[Rows of pointing data]
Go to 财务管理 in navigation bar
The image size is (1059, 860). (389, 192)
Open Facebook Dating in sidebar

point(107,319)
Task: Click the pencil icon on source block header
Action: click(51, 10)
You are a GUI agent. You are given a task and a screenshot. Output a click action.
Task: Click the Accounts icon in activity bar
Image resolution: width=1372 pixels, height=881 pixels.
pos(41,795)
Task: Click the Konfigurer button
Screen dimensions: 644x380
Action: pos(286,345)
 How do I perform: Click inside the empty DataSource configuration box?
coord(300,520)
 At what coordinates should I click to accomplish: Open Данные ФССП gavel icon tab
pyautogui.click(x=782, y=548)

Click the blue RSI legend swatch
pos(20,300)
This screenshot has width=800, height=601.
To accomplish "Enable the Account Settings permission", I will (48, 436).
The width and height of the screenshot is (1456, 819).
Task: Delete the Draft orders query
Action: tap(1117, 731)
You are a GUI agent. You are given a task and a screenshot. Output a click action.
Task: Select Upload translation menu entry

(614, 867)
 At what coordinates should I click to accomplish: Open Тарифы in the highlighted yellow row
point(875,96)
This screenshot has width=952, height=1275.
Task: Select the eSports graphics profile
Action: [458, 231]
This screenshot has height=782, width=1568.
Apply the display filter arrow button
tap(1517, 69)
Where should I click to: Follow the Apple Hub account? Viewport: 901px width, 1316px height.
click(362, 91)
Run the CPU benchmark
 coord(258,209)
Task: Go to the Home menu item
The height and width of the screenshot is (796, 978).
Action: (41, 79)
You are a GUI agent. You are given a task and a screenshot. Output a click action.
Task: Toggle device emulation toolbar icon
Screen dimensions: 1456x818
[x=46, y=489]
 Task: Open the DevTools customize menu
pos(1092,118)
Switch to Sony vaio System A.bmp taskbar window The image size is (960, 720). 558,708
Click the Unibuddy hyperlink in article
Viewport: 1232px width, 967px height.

Your objective: Could you write out again every line of the records, starting at the one containing "Task: Open the DevTools customize menu" and ending at the last line, adding 40 to each coordinate number in the answers and leaving all other text unchanged?

Task solution:
 Task: Open the DevTools customize menu
pos(1132,158)
Switch to Sony vaio System A.bmp taskbar window The image size is (960, 720). 598,748
Click the Unibuddy hyperlink in article
Viewport: 1232px width, 967px height.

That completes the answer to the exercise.